Compare-Object ($a[0] | get-member) ($b[0] | get-member);

インポートしたものは、型からしてちがうんですね。
エクスポートする前は
System.IO.DirectoryInfo
だったのが、エクスポートしてインポートすると、
Deserialized.System.IO.DirectoryInfo
になっている。

Export-CliXmlはオブジェクトをシリアライズしてXML出力するわけです。
シリアライズで欠損するメンバがあるよということ。

...欠損なんて重要そうですが。欠けるのはメソッドです。
データとしてプロパティ構造が欠けるわけではなくて、
いまいきた生のインスタンスとしてのオブジェクトではないから、
インスタンスメソッドは使えないんですね。
そりゃそうです。
ファイルをつかめるかどうかわからない状況で、
Delete()なんてメソッドを提供しているのも考え物ですからね。
たとえば、1年前にエクスポートしておいたものを、
今日インポートしてファイルとかのオブジェクトについてメソッド実行できたら、ちょっとこわい。
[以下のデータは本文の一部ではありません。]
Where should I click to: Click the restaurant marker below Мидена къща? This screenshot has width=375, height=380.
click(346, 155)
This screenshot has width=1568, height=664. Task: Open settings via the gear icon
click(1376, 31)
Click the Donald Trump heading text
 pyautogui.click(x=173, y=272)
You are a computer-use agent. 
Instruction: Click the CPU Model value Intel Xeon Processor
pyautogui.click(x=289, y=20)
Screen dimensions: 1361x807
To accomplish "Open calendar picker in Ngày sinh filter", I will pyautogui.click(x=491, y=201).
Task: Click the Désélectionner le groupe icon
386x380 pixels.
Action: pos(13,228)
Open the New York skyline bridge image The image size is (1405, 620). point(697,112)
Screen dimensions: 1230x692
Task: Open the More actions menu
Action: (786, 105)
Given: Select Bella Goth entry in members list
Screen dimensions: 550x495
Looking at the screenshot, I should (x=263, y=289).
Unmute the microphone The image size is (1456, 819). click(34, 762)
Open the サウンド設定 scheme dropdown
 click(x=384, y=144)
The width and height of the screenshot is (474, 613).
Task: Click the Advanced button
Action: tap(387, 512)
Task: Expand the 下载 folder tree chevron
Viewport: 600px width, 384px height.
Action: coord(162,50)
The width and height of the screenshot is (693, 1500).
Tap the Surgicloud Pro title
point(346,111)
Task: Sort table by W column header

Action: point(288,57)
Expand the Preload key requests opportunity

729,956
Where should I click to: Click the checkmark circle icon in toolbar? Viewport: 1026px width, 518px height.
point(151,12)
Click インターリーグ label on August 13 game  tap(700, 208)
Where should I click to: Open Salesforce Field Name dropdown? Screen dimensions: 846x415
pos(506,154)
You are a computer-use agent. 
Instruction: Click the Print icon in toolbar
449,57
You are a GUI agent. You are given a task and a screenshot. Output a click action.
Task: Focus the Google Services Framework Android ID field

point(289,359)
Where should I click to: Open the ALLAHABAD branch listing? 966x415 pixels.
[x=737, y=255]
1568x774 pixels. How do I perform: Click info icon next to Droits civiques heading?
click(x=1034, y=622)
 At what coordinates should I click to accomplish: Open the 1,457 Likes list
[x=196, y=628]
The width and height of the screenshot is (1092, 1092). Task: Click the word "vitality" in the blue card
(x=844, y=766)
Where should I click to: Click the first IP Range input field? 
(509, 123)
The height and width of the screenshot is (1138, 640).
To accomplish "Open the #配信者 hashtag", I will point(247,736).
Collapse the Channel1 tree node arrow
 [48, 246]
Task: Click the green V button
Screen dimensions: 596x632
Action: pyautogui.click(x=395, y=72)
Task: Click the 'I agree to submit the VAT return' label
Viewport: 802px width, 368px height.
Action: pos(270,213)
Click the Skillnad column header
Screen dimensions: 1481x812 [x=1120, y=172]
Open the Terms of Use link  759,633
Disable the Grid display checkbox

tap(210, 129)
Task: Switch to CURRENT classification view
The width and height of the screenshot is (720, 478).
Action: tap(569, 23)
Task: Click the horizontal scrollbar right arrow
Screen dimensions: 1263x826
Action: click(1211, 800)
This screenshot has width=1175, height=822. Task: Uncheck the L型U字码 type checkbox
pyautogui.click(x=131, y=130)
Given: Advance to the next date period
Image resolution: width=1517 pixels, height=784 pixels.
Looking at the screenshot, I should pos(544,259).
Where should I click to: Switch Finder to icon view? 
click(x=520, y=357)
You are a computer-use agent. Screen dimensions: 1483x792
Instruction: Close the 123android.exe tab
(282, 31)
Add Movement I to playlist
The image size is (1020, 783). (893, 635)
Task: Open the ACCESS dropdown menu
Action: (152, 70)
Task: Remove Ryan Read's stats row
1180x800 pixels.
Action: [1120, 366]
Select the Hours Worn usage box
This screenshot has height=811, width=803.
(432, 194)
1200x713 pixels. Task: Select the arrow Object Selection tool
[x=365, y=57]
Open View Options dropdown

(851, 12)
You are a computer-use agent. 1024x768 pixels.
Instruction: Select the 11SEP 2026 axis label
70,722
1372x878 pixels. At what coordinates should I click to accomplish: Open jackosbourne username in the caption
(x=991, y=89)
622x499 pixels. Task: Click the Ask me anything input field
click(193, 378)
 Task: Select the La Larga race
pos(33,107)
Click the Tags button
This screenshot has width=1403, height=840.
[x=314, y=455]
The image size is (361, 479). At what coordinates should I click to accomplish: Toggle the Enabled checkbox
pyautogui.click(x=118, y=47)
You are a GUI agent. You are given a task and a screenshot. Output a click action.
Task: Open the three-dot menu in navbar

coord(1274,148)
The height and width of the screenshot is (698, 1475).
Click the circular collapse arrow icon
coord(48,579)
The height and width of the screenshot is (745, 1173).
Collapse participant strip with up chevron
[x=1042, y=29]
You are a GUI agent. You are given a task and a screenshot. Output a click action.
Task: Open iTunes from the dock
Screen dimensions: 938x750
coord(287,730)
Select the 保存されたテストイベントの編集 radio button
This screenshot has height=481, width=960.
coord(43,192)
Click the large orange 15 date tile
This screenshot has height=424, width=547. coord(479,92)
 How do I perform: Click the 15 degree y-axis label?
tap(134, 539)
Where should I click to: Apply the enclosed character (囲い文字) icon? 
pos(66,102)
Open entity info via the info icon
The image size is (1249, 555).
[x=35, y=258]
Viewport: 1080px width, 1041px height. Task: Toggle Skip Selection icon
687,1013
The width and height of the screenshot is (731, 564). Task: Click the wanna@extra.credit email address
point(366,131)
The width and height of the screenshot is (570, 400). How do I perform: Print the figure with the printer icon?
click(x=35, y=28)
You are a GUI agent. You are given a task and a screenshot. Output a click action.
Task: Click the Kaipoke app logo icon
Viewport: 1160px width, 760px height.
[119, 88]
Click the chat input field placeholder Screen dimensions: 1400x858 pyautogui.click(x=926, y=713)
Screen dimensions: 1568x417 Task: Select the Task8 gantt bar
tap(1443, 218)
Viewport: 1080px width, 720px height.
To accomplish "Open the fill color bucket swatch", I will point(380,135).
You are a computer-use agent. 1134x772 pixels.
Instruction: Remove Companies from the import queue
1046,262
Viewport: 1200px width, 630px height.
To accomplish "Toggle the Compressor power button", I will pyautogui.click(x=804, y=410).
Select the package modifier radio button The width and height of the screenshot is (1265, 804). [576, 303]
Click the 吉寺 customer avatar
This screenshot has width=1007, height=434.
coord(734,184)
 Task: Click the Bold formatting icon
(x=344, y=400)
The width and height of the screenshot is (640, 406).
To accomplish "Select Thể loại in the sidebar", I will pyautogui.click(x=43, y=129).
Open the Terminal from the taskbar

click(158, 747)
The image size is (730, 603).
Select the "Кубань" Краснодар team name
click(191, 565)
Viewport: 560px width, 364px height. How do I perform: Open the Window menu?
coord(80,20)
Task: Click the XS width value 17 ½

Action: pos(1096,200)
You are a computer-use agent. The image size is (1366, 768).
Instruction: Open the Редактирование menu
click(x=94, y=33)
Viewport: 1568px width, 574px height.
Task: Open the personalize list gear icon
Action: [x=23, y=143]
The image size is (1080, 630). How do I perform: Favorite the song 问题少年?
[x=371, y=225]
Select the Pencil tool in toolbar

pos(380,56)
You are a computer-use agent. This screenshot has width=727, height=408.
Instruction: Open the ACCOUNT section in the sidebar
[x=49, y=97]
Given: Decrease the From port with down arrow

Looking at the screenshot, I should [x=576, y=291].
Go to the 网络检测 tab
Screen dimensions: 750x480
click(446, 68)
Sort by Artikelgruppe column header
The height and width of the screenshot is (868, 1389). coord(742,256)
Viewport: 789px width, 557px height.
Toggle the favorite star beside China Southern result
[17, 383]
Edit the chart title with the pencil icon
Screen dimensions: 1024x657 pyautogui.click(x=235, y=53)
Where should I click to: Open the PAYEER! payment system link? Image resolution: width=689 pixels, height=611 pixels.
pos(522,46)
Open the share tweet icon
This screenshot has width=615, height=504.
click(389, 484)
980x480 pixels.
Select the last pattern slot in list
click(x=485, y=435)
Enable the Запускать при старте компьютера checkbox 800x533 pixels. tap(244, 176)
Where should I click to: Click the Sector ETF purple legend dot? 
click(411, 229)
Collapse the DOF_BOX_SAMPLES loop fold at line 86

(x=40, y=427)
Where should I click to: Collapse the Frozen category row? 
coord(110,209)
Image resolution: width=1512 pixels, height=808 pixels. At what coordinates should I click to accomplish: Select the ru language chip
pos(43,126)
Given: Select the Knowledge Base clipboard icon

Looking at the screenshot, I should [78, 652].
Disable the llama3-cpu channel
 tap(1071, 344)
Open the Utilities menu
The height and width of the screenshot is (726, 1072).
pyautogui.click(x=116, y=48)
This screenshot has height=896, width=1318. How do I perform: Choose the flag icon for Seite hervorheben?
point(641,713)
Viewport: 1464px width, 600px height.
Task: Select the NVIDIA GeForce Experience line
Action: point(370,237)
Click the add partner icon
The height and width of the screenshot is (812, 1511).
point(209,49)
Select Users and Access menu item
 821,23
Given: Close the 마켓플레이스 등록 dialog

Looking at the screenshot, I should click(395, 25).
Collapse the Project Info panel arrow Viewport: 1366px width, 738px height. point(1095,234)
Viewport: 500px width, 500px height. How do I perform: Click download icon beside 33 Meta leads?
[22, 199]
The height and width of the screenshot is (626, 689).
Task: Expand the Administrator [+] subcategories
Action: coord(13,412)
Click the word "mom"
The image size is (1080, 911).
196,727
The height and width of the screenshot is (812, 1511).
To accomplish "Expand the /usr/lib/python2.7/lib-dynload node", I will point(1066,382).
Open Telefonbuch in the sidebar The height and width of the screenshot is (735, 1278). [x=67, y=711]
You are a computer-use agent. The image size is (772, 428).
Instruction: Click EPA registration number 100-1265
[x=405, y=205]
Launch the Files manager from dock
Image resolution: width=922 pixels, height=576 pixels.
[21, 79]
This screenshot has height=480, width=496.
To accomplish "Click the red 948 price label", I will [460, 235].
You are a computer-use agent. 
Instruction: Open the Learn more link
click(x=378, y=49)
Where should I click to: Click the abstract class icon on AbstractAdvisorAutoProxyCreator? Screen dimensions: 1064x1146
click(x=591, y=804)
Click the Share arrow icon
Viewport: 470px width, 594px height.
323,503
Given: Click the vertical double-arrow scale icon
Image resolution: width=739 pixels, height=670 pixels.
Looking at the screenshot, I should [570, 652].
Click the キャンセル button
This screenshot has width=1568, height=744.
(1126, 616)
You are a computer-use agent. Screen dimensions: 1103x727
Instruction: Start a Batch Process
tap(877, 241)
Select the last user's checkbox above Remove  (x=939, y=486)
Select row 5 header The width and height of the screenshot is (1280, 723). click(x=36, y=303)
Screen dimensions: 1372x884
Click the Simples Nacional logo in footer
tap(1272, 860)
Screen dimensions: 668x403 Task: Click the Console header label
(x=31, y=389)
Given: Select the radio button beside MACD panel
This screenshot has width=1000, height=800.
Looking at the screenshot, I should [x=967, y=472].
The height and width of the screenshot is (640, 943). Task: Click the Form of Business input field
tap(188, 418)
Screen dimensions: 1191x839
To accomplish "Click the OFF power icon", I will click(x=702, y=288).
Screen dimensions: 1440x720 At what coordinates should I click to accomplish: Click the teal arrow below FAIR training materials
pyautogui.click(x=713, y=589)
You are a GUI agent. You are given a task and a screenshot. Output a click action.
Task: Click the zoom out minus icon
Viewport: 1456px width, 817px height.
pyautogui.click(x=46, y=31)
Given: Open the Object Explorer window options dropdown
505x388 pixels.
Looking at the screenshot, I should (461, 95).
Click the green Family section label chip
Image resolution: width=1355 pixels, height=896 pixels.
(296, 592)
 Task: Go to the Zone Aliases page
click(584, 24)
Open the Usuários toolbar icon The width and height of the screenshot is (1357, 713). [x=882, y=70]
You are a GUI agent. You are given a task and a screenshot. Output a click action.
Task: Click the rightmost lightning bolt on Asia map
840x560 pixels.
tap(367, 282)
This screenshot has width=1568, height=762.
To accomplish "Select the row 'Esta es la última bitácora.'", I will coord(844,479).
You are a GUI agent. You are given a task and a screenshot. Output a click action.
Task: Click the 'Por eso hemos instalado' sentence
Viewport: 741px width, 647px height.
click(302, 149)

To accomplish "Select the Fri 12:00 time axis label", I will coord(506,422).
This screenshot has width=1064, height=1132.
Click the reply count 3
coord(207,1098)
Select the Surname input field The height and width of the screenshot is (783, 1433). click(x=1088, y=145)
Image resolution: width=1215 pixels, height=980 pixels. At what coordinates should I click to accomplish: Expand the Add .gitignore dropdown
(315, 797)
デシリアライズで型をかえてインポート結果とsるのは、実は考慮の結果なのでした。

でも、じゃあ、Compare-Objectはどうするの?
そうですね、Compare-Objectはオブジェクトを比較するコマンドレットですが、
上記のように、いまとったのと昔とっておいたのを比較する場合、型ちがいで全部相違になります。
-両方ともいったんエクスポートしてインポートすればいいんじゃない?
-別の工夫をすればいいんじゃない?

正解はひとつじゃないです。考えてみてください。